MS SQL Server is OK at this, but there are a bunch of products out there that are far better at this task. At a basic level though it’s not actually a difficult thing to do. It’s just a key-value lookup after all. So I wondered if in a few lines of code I could out-perform SQL Server for this one specific task.
Essentially all I did was to dig up the ISAM file. All that really means is that the main data is serialized to a file. All we store in memory is the ID (that we search for) and it’s location within the file. I then implemented a balanced b-tree to store the relationship between the ID and the file location. You could use a Dictionary<Key,Value> for the latter, it would be a bit slower but it would work. You really don’t need to write a lot of code to implement this.
So in ISAM vs. SQL Server I have on my side;
- A simple, really fast search algorithm
- No need for IPC.
- No need to parse the query
- No need to marshal writes, manage locks or indeed worry about concurrency at all
SQL Server has on its side;
- Huge expertise and experience in optimising queries and indexes
- Super-advanced caching meaning it doesn’t face the same I/O problems
Before the days of the SSD I’d say attempting this was pretty insane. The main problem with the performance of a mechanical disk is the head seek time. You can get data to and from the disk pretty fast provided that the head is in the right place. Moving the head however is massively slow in comparison. So if you have a large file and you need to move the head several times then you’re going to lose a lot of time against a system that has an effective cache strategy.

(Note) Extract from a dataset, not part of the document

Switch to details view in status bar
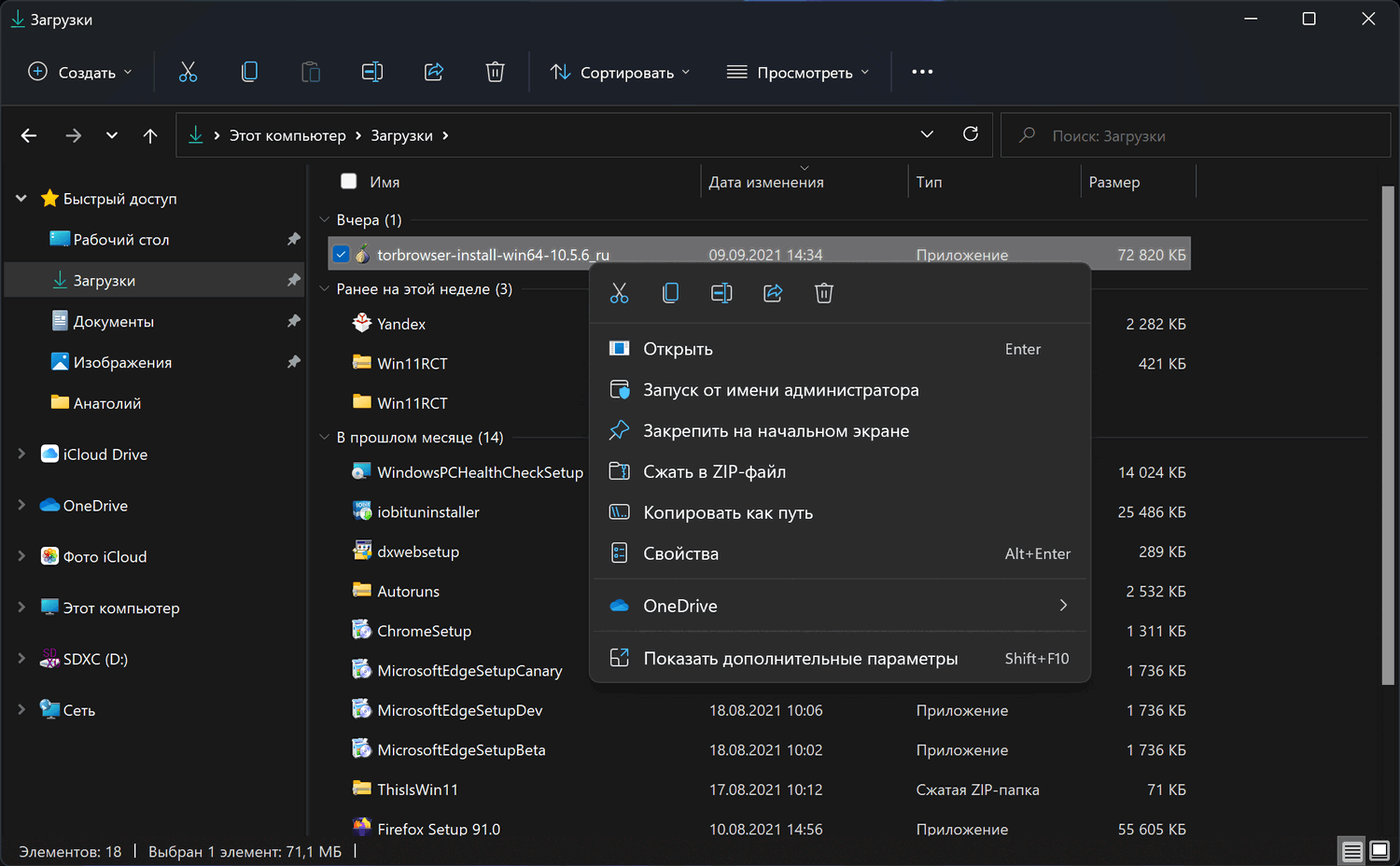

Half the battle with an ISAM file was to get the records that were going to be read together physically close to each other in the file so that the heads didn’t move much and the likelihood of a disk cache hit was much higher. It’s this kind of management where complex RDBMSs will always have the upper hand.
However SSDs have no head seek time. It doesn’t matter if you need to read from many locations. This rather levels the playing field.
Interestingly I did notice a small speed improvement when I implemented a parallel ID lookup and sorted the results so the FileStream read in sequence from first in the file to last. I’m guessing that this is down to the read-ahead cache (which is still faster than the real storage media).
So did I make it? Can a simple technique from yesteryear embarrass today’s latest and greatest? I wrote a little console app to test…
Not bad, SQL Server is 15% faster which is a pretty reasonable result. After all I couldn’t really expect to beat SQL Server with just a few lines of .NET, right?
Yeah, I’m not beaten that easily. So I cracked open Visual Studio’s Performance Explorer and found an obvious bottleneck. It turns out that .NET’s BinaryFormatter is dog slow. I tossed it out and replaced it with ProtoBuf-Net.
Oh yes, that’s much better. This is pretty consistent too. I was using SQL Server localdb which actually seems to be a reasonable analogue. It might be interesting to see it against an enterprise level installation. I suspect that the additional network latency will compensate for the additional performance at it will perform about the same.
So in other words, yes if you have a very specific task and you know what you’re doing then you can outperform the big boys.
So I suppose I should publish the source – but right now it’s horrible. Its only purpose was to prove that I could do it. I’m intending to tidy it up and post it in a different article.